== Segment start ==
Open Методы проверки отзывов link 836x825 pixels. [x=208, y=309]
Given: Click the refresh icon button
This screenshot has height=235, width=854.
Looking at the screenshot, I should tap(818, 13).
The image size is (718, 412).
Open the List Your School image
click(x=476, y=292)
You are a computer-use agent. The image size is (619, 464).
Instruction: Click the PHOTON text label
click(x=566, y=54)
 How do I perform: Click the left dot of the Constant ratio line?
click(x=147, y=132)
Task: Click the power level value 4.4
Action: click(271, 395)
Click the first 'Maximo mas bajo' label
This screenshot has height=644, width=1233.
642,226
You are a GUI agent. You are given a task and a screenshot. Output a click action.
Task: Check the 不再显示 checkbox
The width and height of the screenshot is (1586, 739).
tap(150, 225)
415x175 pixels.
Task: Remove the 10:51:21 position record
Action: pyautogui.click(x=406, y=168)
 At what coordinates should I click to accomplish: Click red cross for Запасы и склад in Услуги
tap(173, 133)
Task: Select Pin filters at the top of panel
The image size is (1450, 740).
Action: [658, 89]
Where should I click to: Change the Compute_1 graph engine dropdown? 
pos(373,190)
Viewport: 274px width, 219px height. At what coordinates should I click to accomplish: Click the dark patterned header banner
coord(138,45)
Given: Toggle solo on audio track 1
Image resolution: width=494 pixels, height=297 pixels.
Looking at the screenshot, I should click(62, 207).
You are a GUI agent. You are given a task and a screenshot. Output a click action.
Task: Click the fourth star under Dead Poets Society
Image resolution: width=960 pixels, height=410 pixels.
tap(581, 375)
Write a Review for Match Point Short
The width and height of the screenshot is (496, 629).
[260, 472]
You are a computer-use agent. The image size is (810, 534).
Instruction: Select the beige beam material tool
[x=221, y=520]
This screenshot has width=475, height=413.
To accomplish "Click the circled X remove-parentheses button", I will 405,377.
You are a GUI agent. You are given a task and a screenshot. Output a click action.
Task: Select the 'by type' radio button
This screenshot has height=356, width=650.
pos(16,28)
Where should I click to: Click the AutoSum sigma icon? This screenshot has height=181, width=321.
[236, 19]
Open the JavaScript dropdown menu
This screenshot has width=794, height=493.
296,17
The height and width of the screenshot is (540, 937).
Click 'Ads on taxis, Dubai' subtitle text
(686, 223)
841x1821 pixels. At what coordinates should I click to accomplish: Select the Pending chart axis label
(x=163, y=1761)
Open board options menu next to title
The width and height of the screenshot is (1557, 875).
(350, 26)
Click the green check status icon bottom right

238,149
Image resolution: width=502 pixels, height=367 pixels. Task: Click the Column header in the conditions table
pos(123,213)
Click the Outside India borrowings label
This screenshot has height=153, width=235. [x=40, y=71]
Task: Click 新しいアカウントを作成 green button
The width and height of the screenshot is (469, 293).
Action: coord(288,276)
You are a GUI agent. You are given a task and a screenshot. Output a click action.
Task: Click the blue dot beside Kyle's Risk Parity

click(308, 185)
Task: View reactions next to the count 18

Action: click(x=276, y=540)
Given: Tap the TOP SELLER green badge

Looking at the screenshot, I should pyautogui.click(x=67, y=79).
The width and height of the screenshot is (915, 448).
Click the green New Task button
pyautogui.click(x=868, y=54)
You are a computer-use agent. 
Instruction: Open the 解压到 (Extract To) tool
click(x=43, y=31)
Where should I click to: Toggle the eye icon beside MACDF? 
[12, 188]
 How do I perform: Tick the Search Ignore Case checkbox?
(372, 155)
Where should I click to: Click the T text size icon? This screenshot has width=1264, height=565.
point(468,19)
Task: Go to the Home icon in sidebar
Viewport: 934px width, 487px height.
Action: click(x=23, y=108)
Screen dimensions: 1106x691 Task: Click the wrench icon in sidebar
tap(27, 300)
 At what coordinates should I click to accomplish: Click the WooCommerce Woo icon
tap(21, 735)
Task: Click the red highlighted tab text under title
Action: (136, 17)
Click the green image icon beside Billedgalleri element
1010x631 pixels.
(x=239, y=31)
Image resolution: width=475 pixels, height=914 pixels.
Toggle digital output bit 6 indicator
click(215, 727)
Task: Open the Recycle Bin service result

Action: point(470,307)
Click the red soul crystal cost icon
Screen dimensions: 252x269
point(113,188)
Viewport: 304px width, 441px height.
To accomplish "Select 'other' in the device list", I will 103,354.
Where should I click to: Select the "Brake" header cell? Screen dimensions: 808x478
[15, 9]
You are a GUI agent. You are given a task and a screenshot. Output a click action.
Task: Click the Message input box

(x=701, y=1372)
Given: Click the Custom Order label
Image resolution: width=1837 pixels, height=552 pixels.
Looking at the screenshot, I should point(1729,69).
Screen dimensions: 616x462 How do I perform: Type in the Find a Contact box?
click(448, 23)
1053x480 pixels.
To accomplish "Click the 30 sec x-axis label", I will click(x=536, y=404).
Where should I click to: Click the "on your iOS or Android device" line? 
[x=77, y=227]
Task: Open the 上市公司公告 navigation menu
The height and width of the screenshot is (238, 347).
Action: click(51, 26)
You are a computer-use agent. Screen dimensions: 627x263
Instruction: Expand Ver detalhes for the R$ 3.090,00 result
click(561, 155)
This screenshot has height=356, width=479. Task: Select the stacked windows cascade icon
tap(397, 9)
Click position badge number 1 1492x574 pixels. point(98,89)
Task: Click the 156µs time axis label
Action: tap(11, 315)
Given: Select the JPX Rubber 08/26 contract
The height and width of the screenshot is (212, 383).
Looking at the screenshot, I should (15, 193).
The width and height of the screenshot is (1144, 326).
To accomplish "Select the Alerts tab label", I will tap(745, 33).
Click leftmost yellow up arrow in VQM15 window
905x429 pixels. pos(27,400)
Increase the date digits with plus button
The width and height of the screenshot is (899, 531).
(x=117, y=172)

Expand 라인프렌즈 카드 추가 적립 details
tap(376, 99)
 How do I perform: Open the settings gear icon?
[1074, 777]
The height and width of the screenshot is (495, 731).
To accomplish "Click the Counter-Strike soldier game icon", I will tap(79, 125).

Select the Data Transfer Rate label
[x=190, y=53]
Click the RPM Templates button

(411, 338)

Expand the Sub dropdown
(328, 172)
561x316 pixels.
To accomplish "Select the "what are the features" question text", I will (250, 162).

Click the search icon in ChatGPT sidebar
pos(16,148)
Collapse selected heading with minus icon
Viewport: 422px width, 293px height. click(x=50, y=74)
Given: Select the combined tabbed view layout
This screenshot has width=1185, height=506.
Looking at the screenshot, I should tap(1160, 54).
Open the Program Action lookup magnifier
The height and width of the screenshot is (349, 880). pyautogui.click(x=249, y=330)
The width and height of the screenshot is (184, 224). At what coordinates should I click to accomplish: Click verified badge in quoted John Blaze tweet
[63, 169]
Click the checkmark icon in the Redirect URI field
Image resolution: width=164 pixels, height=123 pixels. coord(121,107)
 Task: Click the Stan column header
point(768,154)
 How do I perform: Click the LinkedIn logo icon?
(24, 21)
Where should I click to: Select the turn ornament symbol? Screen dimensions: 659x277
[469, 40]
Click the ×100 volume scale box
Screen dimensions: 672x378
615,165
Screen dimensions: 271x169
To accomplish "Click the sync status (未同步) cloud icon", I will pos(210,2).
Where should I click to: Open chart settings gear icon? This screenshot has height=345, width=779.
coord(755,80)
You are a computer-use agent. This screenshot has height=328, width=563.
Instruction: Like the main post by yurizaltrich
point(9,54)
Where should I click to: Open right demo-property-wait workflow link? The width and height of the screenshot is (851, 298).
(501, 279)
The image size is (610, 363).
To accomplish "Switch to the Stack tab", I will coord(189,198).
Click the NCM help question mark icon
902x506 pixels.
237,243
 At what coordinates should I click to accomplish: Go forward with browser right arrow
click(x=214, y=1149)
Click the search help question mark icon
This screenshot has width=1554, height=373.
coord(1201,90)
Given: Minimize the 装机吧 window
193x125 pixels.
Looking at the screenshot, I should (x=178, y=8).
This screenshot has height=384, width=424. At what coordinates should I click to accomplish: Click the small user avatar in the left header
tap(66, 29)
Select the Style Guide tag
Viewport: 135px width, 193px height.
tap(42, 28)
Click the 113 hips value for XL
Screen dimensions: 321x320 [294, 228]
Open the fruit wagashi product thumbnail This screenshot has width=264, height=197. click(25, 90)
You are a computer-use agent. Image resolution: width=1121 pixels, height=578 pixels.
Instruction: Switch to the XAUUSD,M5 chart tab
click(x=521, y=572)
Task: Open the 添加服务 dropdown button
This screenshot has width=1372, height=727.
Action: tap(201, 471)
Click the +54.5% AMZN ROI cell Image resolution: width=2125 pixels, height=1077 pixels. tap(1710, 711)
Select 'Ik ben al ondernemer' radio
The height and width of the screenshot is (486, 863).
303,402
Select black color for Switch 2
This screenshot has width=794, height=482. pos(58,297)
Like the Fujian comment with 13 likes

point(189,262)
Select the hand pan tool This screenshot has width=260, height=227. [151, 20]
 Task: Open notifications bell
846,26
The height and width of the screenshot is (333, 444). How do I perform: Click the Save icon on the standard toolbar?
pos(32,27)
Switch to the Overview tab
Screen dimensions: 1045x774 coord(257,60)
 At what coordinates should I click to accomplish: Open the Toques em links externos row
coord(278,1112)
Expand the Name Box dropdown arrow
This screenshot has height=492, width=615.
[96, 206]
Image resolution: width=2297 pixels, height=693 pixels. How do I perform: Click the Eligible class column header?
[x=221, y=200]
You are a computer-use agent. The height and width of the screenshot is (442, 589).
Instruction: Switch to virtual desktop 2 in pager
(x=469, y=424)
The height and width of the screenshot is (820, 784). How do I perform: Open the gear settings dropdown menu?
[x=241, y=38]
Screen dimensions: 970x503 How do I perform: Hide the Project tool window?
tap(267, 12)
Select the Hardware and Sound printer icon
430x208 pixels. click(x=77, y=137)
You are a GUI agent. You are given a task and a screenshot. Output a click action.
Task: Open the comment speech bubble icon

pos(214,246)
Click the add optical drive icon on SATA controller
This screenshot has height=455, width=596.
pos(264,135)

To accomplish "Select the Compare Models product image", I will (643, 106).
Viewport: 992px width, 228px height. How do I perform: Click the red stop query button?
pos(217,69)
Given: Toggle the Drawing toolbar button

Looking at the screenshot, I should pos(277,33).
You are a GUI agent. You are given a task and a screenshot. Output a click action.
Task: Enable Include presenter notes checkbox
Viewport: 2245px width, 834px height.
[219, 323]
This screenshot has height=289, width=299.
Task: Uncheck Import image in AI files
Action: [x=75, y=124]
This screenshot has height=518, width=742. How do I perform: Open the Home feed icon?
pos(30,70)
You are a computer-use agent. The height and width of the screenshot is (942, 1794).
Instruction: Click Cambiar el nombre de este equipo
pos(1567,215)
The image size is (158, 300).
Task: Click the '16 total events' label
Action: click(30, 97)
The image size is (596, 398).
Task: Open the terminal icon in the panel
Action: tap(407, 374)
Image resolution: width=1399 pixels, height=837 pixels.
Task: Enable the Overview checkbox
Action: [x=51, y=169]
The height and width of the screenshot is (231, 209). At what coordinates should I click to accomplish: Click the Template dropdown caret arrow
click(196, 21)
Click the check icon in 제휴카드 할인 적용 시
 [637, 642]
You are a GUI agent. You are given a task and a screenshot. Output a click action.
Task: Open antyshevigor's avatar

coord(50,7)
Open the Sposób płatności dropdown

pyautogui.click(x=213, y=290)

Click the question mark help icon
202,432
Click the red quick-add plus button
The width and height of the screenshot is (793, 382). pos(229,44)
== Segment end ==
## Problem
Search the material for the string "product" and return each line that has it.

## Exercise response
Open the fruit wagashi product thumbnail This screenshot has width=264, height=197. click(25, 90)
To accomplish "Select the Compare Models product image", I will (643, 106).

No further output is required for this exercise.